Complaint:
violations of CC&Rs and ACC; failure of HOA to respond within in specified time.
Source of Law: Declarations.
Discussion:
The CC&Rs contain no requirement that the DRC can only approve an application if it finds a “compelling reason” for departing from the original community plans or a prior practice. Neither applicable statute nor common-law authority supports such requirement.
Petitioners therefore have not established that the proposed private gate at the end of their shared driveway, off the cul-de-sac, would “maintain uniformity of architectural and landscaping standards throughout Eagle Mountain and thereby enhance the aesthetic and economic value of Eagle Mountain” or that the DRC should have approved their application under § 11.2 of the CC&Rs.
However, Petitioners have established that the DRC did not furnish a written decision within 45 days of the date that they submitted the application.
Therefore, under § 11.4 of the CC&Rs, the DRC’s admitted failure either to disapprove Petitioner’s application on the merits or to disapprove it as incomplete in writing within 45 days requires the application to be deemed approved.
Although Petitioners prevailed in this matter, an administrative proceeding is not an “action” such as to make attorney’s fees awardable under A.R.S. §§ 33-1807(H) or 12-341.01. Petitioners’ request for attorneys’ fees must therefore be denied.
Holding:
IT IS ORDERED granting Petitioners’ Petition and requiring Respondent to deem approved the application for the private gate at the end of Petitioners’ shared driveway.
IT IS FURTHER ORDERED that Respondent pay to Petitioners the filing fees, $550.00 each, for a total of $1,100.00, that they paid to initiate these administrative complaints within forty (40) days of the date that this order is mailed, if no appeal is taken.
Additional Remarks:
A consolidated case generally occurs when more than one complaint deals with the same legal issues. More than one homeowner is involved — one for each case.

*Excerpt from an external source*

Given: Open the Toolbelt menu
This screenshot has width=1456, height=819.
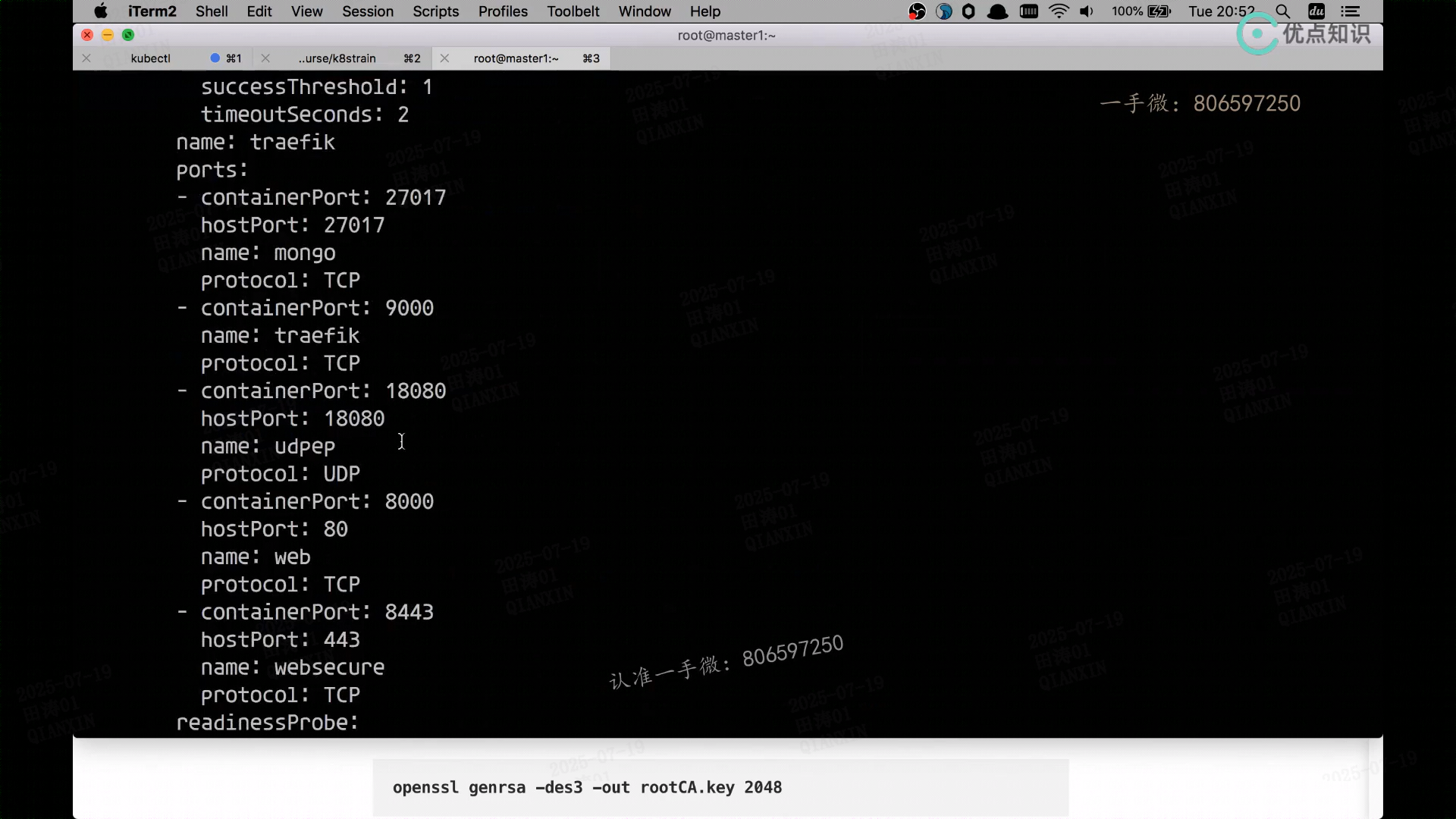Looking at the screenshot, I should click(x=573, y=11).
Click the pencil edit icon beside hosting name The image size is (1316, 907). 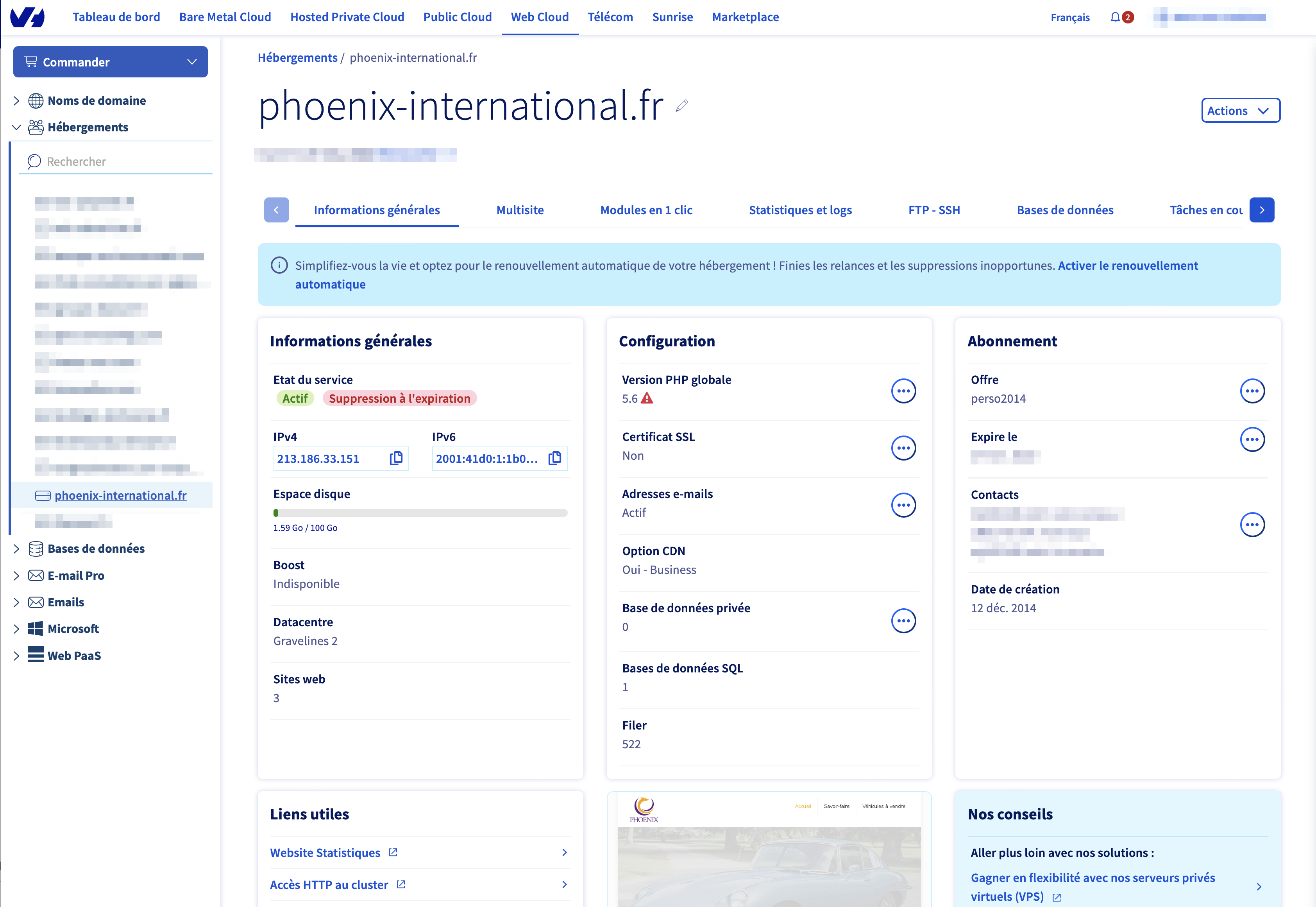click(681, 105)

Took HOA 72-days to respond to ACC request; CC&Rs specified a 45 day response time. Failure to respond constituted an automatic approval. (This was a 4-hour plus hearing!) Petitioner’s wanted to install a private gate on for their custom homes with 300-foot driveways. Homeowners were not allowed to remain in ACC committee during its supposed approval.
HOA claimed an incomplete submission was made — needed a waiver from neighbors. Yet, there is no waiver requirement by neighbors in the CC&Rs or rules and regulations. Aesthetic concerns were reason for denial. Mulcahy now claims, even though not stated by ACC for denial at the time in question — which is the issue — that HOA never approved private gates for private driveways.
Second issue raised by Mulcahy, again not reason for the denial, gates were not aesthetically appropriate – denial was required within 45 days as per the written contract, “black-letter law”. It was the custom of ACC to get waivers, although not in the governing documents.
A decision against homeowners would, once again, demonstrate that when it comes to protecting homeowners, the CC&Rs are not worth the paper it’s written on. We are well aware of court opinions referring to the written contract and the meaning of the provisions as stated, unless ambiguous. (No case history was mentioned in the opening arguments by either lawyer).
ALJ said, “I always forget what CC&Rs stand for.”
And to Ms. Mulcahy, “I saw your firm and recognized it.”
Beth Mulcahy for the HOA. Mr. Lynch for homeowners. Also asked for attorney fees.

The ALJ cannot remember what CC&R means? And he/she knows the HOA attorney? Wonderful.
Can you tell us what the qualifications are to become an ALJ? Thanks.